C’est une nécessité, attendue par les agriculteurs dépités de voir certaines décisions importantes prises sans intégrer la dimension agricole du sujet.
C’est ainsi que le texte qui nous est soumis aujourd’hui n’aborde pas le sujet très important de l’eau. Notre collègue Alain Chatillon voulait intervenir aujourd’hui sur ce point, mais il en est empêché par un deuil dans sa famille. On a le sentiment que la politique de l’eau, richesse stratégique pour l’agriculture, doit être aussi pensée dans le domaine agricole, quitte à avoir ensuite des arbitrages avec les autres ministères.
Ouvrir un « Varenne de l’agriculture », redonner toute sa place au ministère de l’agriculture a également une importance dans le cadre de l’Union européenne, qui a aujourd’hui beaucoup de mal à définir une politique des prix.
Sur le plan national, on voit bien, en revanche, qu’il est souvent plus facile d’intervenir sur les charges. Faute de pouvoir maîtriser les prix, l’objet d’un « Varenne des charges » serait justement d’arrêter la part nationale des charges susceptible d’être allégée. Or les agriculteurs ont bien besoin aujourd’hui d’un allégement des charges dans leur compte d’exploitation !
D’ailleurs, dans son programme de 750 millions d’euros, l’Allemagne n’a-t-elle pas allégé de plus de 45 % la cotisation « accidents » supportée par les agriculteurs ? Cette question mérite réflexion : il s’agit, dans une approche à la fois très agricole et interne, de dégager ce qui relève des décisions nationales en vue de procéder aux différents allégements.
Monsieur le ministre, cette dimension est très importante pour que nos agriculteurs se sentent mobilisés. La vocation du ministère de l’agriculture, c’est moins de défendre les agriculteurs que de penser avec eux l’avenir de l’agriculture. Vous avez les talents et les capacités pour y parvenir. Nous sommes à vos côtés pour poursuivre dans cette voie. C’est cette dérive institutionnelle que je voulais souligner d’abord.

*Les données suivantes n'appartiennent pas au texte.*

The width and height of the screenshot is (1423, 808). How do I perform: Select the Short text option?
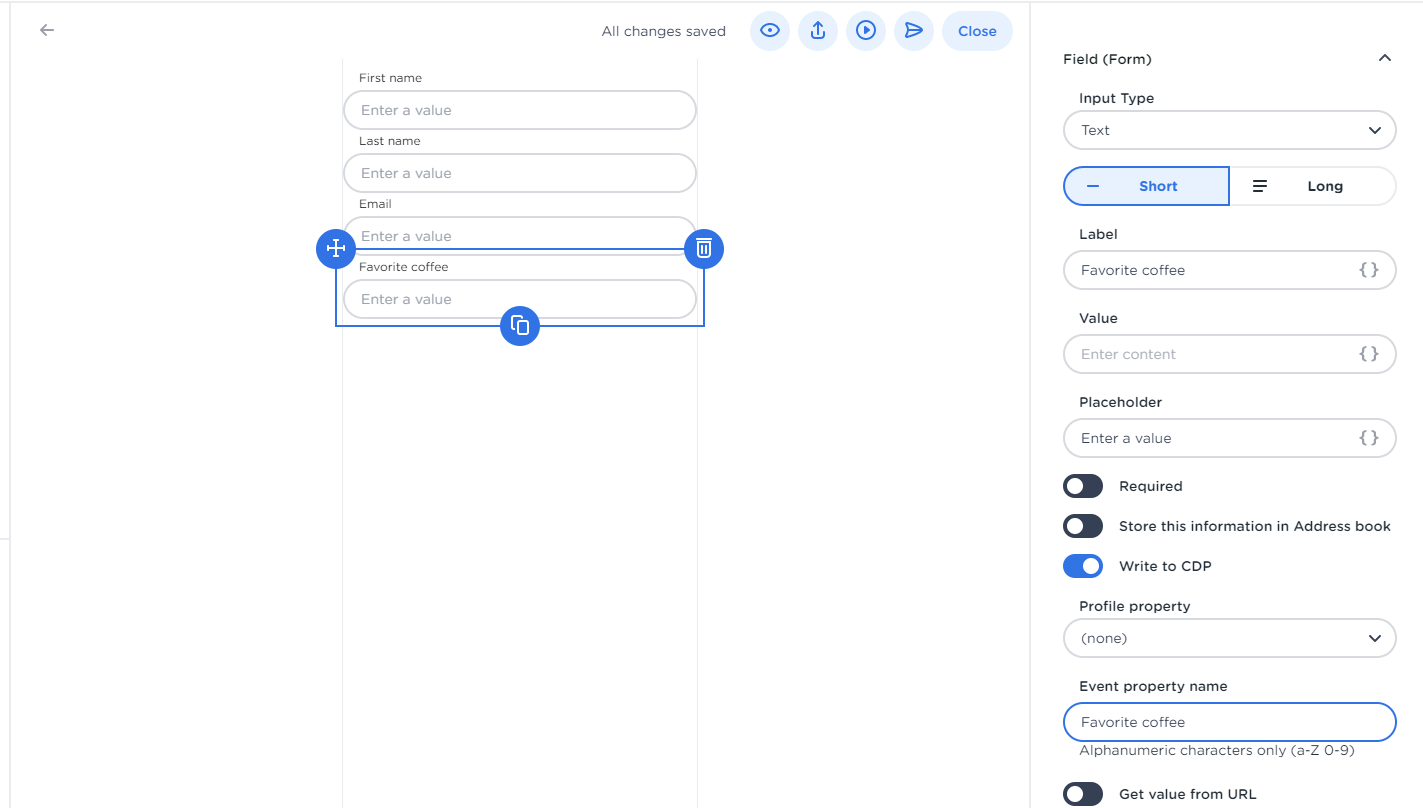[1146, 186]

Le deuxième sujet qui me préoccupe relève, comme le premier, de la menace. Il concerne les conséquences régionales et territoriales d’une évolution de la pensée agricole très présente à Bruxelles. C’est ainsi que j’entends dire assez souvent dans les couloirs bruxellois que la bonne solution pour l’agriculture française, notamment pour l’élevage et le lait, consisterait à faire en sorte d’organiser correctement et dignement le départ de 20 % de producteurs laitiers dans notre pays. Au terme de ce raisonnement, la production laitière française serait meilleure grâce à la réduction ainsi décrétée. Cette menace-là est très préoccupante parce qu’elle ne tient pas compte de l’identité territoriale et agricole de la France.
En effet, à procéder de la sorte, on aura une grande région productrice de lait, la grande région Bretagne, élargie à son nord et à son sud. Et la production laitière disparaîtra du quart sud-ouest de la France, des zones de montagne et d’une grande partie de l’est de la France, soit des trois quarts de nos territoires français.